Darren Gilligan with his daughters Charlotte (left) and Amy Darren Gilligan with his daughters Charlotte (left) and Amy

A former forklift driver who had a leg amputated following a workplace accident has been ruled fit to work by benefits bosses.

Single dad-of-two Darren Gilligan, 35, had to take his case to appeal last year after he was initially told he was not entitled to Employment and Support Allowance (ESA) because he did not score enough points on a medical assessment form.

That decision was reversed after the Telegraph & Argus highlighted his plight but he has been reviewed again following the amputation of one of his legs and benefits bosses have withdrawn his ESA for a second time.

Mr Gilligan said: “It’s ludicrous. When they did a U-turn last time I still had both my legs but now I’ve actually had the amputation. I’m worse off than before and there are other health complications but they are saying I’m fit to work – I’m clearly not.”

Mr Gilligan, of Pasture Road, Baildon, was getting used to his false leg when he fell and tore ligaments in his other knee for which he underwent an operation yesterday.

He said: “I’m wheelchair-bound because I can’t bear any weight and I get chronic backache. I want to work when I’m well enough and have learned to walk on my new leg but that’s not possible now. I’m not a scrounger.”

Mr Gilligan, who suffered complications after breaking his ankle at work in 2003, had previously been receiving Incapacity Benefit.

Mr Gilligan said he will appeal with the help of letters from his GP, consultants and phyios who, he said, all agree he can- not go back to work yet.

He said: “I was told I only had 12 points towards getting my Employment and Support Allowance – six for having one leg, another six for being depressed and I need another three apparently.

“Everyone I speak to is flabbergasted. If you can breathe and blink they want you back to work. It means I lose help towards my housing benefit and council tax when it’s not my fault. I’m a single dad with a family to bring up, times are hard enough but without my ESA they are even harder.

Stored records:
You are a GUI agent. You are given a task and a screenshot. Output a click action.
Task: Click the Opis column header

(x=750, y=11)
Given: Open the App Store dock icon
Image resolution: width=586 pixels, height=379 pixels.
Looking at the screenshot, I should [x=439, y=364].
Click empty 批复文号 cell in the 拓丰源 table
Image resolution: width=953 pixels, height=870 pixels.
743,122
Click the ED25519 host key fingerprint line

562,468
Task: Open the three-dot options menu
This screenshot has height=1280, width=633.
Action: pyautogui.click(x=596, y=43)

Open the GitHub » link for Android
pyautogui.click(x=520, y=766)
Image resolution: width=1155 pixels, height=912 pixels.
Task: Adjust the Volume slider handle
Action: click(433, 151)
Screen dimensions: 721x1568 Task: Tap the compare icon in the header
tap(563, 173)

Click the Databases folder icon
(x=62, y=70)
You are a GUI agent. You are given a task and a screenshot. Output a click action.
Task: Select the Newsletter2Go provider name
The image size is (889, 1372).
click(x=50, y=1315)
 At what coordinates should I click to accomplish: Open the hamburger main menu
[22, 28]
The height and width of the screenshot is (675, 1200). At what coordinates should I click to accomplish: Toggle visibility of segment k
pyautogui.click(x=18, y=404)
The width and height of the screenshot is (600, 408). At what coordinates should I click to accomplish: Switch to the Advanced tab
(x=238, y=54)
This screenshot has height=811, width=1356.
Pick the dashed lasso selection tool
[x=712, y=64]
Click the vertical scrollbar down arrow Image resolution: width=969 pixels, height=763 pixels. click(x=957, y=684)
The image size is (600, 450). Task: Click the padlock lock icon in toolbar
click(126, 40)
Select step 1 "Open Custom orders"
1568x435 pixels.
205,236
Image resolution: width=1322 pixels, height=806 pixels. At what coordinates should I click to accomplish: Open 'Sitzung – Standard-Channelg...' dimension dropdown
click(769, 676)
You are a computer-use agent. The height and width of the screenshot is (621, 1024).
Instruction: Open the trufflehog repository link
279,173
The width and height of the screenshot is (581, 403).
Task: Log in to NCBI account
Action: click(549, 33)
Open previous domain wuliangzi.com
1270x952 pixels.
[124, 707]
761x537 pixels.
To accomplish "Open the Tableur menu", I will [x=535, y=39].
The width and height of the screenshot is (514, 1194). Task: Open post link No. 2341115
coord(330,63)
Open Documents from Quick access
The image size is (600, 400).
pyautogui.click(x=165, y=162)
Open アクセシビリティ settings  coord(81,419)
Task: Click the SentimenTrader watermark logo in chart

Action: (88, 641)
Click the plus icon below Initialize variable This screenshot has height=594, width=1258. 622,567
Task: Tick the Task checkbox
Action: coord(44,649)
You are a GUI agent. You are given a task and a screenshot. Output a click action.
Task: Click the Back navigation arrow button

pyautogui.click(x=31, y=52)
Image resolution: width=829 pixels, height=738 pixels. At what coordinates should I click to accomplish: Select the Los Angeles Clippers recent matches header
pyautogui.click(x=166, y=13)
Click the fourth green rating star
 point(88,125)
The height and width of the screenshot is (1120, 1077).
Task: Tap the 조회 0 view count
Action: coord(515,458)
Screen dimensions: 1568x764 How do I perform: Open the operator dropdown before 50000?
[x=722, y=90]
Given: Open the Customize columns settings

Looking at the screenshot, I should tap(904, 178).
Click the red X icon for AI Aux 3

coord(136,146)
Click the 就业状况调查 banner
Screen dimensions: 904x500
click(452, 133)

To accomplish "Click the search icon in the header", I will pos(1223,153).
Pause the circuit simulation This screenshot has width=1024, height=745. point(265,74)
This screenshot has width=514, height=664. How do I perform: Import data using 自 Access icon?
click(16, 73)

_EXERCISES TO COMPLETE_.
1. For the article about Darren Gilligan's benefits, decide whether each statement agrees with it: (a) Mr Gilligan is 35 years old. (b) He broke his ankle at work in 2003. (c) He was told he had 15 points towards his Employment and Support Allowance. Answer yes or no for each, and quote the words of the article that settle it.
2. Answer these questions from the article about Darren Gilligan's benefits:
(a) On which road does Mr Gilligan live?
(b) Which benefit had he been receiving before?
(c) What did he tear when he fell while getting used to his false leg?
3. Resume the article about Darren Gilligan's withdrawn benefits, picking up after its last sentence.

_SET OF ANSWERS_.
1.
(a) Yes: "Single dad-of-two Darren Gilligan, 35"
(b) Yes: "who suffered complications after breaking his ankle at work in 2003"
(c) No: "I was told I only had 12 points towards getting my Employment and Support Allowance"

2.
(a) Pasture Road, Baildon
(b) Incapacity Benefit
(c) Ligaments in his other knee

3.
“I will appeal and with all the specialists behind me I should get the extra points I need for them to have another re-think and re-award me the ESA but I can’t even start to appeal until I get all the official paperwork from the benefits people which seems to be taking ages.”

Paul Anderson, of Bradford & District Disabled People’s Forum, said its calculations showed 42 per cent of people in Bradford were winning their appeals against ESA judgements which showed how “ridiculous” the entitlement process was.

He said: “It’s causing a lot of stress and unnecessary worry because of the way the assessment and scoring process is so unfair and so unrealistic. Disabled people want to be given the opportunity to work but some people need more support and also jobs they can do are not always available.”

A Department for Work and Pensions spokesman said: “We shouldn’t automatically write off a person’s ability to work, solely on the basis of a health condition or disability.

“That’s why the Work Capability Assessment doesn't focus on a particular diagnosis, but on the actual abilities of an individual, and whether that person – with the right support – could undertake suitable work.

“People who are too sick or disabled will continue to receive our unconditional support, but those who are able to work will get specialist help through the Work Programme.

“Everyone has the right to appeal a benefit decision they do not agree with. Once we receive an appeal, ESA will be paid pending the outcome, so claimants are not left without an income.”